How often do you use analogies when trying to explain things? I’ll bet you do it more often than you realize.
An analogy involves a comparison between two things, usually for the purpose of explanation or clarification. Analogies are an important part of human thinking. In fact, logician Patrick Hurley says “Analogical reasoning may be the most fundamental and most common of all rational processes.”1
When it comes to the Trinity, some theologians see the pursuit of an analogy as highly problematic, but I think it’s natural that Christians would seek an appropriate analogy to help explain or clarify this vital doctrine. Yet some analogies are stronger than others.
Some time ago a person approached me on social media and asked about analogies for the Trinity. I present the question here along with my reply. I hope you’ll find the topic stimulating.
I know most analogies for the Trinity reflect a heresy, accidentally or otherwise. This is one I thought of and I’m wondering if it’s fallacious.
Humans are often thought of in a dualist nature, but I see a trinitarian nature in us: our soul (mind, will, emotions) = the Father; our physical bodies = the Son; and our spirit = Holy Spirit.
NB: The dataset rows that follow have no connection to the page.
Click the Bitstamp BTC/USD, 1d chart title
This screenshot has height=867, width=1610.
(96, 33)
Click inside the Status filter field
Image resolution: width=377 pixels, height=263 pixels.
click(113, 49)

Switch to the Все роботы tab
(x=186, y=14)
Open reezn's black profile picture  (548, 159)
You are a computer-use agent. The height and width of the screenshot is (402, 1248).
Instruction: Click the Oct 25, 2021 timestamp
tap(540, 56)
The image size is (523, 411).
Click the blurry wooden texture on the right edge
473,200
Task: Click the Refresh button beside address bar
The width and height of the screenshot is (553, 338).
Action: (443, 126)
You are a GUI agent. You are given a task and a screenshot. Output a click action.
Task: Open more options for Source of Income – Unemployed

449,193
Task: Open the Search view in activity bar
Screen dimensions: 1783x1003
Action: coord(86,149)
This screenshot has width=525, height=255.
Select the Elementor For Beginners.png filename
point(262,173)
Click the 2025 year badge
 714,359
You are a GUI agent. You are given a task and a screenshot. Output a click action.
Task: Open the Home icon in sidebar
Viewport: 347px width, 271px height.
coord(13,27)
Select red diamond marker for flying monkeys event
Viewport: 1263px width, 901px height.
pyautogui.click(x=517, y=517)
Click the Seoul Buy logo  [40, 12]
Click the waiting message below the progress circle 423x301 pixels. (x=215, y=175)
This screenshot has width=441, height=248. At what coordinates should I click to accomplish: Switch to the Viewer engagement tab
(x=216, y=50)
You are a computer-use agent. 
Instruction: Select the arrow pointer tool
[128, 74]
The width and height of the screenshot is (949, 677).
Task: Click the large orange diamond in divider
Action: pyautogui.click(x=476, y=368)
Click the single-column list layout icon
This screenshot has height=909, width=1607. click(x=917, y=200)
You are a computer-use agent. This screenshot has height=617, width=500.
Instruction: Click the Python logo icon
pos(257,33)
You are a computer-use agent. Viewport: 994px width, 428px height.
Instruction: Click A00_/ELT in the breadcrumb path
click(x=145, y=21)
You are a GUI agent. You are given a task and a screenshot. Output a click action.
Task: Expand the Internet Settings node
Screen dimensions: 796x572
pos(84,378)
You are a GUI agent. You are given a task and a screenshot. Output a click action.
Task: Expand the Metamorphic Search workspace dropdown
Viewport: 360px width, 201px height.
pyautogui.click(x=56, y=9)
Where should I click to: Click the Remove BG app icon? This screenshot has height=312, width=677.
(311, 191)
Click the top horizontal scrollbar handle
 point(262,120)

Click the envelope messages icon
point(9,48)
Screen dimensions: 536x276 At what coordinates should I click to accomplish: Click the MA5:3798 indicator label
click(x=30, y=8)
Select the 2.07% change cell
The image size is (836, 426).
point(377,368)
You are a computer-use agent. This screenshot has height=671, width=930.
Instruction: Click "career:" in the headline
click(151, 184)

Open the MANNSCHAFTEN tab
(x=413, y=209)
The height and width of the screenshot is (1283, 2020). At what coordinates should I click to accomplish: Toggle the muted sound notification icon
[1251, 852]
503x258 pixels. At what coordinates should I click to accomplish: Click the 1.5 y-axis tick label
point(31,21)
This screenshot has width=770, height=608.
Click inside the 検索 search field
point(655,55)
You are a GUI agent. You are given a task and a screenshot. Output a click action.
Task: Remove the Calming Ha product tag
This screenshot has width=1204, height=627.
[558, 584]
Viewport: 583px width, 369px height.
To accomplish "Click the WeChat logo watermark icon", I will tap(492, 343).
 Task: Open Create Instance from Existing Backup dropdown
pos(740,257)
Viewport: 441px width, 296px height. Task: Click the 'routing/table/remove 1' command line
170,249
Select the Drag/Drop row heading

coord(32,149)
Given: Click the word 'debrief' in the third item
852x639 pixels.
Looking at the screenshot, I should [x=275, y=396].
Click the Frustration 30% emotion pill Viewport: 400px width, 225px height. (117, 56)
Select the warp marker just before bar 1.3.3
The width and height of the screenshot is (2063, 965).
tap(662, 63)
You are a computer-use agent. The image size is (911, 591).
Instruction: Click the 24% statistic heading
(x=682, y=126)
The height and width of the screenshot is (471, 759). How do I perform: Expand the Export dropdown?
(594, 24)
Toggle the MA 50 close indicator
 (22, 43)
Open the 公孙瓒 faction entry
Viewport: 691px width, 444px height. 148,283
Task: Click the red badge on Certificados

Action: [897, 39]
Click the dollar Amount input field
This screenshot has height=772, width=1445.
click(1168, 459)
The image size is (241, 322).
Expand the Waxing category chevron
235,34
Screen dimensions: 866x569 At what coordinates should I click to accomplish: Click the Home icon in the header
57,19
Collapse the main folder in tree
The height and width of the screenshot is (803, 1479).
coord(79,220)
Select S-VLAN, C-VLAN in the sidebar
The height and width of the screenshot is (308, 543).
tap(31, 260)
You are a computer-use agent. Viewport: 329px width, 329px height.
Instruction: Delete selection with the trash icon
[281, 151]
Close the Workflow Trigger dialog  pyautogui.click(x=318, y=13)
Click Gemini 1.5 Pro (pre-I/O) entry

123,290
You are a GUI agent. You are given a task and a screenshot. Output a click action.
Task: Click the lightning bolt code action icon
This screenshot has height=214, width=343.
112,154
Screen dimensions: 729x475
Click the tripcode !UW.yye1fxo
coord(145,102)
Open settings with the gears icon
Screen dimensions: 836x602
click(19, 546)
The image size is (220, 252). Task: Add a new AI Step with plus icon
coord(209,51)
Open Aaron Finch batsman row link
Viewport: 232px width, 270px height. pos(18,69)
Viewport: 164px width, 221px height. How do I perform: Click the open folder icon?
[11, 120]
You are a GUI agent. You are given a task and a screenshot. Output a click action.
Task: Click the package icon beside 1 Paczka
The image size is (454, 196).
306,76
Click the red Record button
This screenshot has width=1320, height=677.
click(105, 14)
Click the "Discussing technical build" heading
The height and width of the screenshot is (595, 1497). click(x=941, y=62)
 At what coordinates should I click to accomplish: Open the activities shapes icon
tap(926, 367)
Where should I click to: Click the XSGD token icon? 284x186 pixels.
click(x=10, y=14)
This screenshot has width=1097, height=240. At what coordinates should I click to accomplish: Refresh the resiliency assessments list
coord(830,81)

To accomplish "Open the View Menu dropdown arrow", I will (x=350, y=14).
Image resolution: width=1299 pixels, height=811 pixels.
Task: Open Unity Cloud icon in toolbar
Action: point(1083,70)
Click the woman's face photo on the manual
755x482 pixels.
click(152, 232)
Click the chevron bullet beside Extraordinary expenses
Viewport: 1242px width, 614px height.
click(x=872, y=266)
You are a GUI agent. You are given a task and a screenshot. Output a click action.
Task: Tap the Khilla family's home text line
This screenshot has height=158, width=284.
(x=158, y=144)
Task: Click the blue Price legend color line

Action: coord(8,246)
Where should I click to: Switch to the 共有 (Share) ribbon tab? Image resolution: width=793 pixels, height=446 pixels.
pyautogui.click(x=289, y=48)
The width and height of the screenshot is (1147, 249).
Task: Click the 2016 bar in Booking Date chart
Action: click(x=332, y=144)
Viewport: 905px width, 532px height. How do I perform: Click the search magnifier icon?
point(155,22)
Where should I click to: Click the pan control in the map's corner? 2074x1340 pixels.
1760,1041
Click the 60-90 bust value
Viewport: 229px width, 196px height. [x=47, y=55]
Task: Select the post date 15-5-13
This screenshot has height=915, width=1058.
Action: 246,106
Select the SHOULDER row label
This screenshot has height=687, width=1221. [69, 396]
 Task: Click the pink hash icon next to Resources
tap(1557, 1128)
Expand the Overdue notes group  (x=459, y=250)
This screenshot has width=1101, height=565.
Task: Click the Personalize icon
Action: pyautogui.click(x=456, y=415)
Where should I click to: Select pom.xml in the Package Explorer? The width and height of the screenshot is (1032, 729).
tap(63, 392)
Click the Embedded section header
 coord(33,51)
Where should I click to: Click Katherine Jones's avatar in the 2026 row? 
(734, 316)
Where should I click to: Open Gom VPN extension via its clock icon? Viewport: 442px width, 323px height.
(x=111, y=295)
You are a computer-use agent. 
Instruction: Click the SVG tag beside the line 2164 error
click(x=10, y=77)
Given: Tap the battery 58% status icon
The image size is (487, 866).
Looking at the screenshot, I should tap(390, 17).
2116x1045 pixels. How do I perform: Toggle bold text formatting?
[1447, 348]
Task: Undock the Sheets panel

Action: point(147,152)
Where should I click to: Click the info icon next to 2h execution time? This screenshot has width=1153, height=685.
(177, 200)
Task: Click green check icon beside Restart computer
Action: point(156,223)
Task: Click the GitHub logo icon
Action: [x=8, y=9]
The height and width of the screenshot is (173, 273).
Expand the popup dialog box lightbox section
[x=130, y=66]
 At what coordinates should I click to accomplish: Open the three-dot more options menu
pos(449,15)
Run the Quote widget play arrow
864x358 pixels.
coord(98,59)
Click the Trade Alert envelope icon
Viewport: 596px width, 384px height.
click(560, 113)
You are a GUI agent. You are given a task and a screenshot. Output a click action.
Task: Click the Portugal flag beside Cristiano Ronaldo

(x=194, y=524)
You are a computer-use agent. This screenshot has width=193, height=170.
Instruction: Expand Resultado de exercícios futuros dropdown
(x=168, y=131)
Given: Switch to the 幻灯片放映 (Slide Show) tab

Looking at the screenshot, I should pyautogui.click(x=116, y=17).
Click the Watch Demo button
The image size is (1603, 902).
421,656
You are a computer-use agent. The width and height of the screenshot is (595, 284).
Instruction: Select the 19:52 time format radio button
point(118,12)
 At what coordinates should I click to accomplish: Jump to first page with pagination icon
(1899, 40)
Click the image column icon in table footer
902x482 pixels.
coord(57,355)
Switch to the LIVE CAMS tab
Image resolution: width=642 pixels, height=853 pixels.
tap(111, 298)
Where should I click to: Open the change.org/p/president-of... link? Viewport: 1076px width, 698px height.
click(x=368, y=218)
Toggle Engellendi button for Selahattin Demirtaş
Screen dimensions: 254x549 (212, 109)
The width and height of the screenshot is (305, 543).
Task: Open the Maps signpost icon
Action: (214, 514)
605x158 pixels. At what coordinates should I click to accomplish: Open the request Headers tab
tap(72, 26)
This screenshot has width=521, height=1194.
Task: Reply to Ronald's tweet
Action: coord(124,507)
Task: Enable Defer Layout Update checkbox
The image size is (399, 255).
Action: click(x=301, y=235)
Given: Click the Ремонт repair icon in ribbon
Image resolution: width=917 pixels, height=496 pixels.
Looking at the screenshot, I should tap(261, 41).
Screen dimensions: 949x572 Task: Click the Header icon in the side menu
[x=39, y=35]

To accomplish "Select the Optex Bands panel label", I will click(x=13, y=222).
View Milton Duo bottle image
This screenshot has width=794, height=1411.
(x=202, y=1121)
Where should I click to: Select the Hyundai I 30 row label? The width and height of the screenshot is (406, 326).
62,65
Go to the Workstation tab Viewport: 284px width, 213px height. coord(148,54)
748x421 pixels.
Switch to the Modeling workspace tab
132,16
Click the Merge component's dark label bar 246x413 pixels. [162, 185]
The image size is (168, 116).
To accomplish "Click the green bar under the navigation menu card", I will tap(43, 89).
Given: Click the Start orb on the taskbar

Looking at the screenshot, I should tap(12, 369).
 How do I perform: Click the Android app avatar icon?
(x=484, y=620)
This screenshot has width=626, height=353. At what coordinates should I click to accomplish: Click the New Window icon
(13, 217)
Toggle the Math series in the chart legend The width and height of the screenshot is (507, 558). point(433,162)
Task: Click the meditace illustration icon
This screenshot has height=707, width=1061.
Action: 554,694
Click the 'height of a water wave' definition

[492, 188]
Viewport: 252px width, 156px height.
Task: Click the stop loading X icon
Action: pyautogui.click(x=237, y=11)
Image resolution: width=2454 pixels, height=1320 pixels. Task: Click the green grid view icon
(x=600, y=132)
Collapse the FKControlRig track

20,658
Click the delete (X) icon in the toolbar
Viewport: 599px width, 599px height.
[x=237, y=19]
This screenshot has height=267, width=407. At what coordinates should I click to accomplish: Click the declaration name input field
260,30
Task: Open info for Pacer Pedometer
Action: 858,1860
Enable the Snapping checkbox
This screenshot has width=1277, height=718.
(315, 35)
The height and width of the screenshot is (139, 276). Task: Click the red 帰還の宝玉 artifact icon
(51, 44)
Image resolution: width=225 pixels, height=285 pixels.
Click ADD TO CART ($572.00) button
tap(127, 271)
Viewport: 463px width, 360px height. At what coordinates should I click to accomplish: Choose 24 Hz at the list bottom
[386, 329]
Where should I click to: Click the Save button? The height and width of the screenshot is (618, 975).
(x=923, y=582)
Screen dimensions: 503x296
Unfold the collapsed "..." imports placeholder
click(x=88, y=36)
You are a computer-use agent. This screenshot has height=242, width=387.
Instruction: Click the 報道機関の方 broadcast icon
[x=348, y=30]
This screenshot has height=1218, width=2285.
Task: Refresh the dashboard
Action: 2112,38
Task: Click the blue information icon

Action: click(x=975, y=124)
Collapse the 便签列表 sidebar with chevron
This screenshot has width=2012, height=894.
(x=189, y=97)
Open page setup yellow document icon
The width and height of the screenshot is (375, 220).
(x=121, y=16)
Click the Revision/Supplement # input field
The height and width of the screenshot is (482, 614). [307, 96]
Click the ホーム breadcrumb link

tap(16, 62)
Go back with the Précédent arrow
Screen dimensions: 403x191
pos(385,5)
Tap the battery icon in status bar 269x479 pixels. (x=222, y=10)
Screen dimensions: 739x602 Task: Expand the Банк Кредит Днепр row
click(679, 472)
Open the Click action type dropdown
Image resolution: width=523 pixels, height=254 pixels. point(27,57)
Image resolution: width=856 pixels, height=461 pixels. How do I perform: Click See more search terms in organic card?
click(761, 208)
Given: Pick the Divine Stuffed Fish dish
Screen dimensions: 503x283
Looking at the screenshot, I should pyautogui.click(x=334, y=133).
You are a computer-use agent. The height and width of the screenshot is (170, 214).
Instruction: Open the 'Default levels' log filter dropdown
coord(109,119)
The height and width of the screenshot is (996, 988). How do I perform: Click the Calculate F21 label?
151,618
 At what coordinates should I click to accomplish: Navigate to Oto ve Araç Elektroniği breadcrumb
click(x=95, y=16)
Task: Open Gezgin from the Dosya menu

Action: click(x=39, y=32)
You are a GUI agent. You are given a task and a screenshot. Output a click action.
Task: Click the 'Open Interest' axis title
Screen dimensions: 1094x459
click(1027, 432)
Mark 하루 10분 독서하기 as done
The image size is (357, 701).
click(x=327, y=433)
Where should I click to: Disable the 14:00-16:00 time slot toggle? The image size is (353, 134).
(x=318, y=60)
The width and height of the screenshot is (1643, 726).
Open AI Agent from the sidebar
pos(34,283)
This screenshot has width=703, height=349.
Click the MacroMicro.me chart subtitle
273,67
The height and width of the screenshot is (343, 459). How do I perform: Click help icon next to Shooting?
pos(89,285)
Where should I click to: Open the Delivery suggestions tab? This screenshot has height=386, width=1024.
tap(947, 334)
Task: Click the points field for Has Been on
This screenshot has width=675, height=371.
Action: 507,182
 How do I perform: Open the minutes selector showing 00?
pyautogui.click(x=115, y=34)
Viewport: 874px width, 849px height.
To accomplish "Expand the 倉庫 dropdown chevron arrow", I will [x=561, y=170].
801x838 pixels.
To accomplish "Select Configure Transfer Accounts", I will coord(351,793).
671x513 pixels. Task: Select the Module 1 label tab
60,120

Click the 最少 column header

One Being, three distinct aspects/persons. Given that we are created in his image and using the principle that God puts most/all spiritual truth in a parable form in creation, it seems that this would be an obvious idea.
A related question I’ve always had is, What is the difference between soul and spirit? Scripture seems to distinguish between them, but that difference is not obvious to me after much meditation.
Greetings. Many Christian theologians today are wary of using any analogies for the Trinity. The reason for caution is that God’s triune nature is unique. So, as you said, some of the analogies seem to have more in common with heretical views (tritheism, modalism, etc.).
However, human beings are made in God’s image—as you note—thus it seems that we can find ways to understand God’s nature by judiciously using analogical reasoning. Analogies by nature contain both similarities and dissimilarities (like and unlike) so virtually all analogies have weaknesses.2
St. Augustine (354-430), who is known for using psychological analogies, postulated a trinitarian analogy of the human mind consisting of intellect, memory, and will. Unfortunately, I’m not sure anyone today thinks of the mind in exactly that three-component way.
Some Christians propose—like you have—that a single human being is composed of body, soul, and spirit (called trichotomy). However, I think you can make a strong case that the Bible uses soul and spirit interchangeably and that everything the soul does the spirit does, and everything the spirit does the soul does. Compare Jesus being troubled in soul (John 12:27) and in spirit (John 13:21).3
Analogies I use with caution include the Augustinian reflection concerning love: the Trinity is analogous to a loving human family (the Father the Lover, the Son the Beloved, and the Holy Spirit the love that flows from them4). I also think threeness and oneness are evidenced in a triangle and unity and diversity are seen in the universe. A trinitarian analogy I’m working on is comparing the three persons in the Godhead to the three transcendentals: the true, the good, and the beautiful. It’s a work in progress.
I hope I’ve helped you think through the issue. Thanks for raising a stimulating topic.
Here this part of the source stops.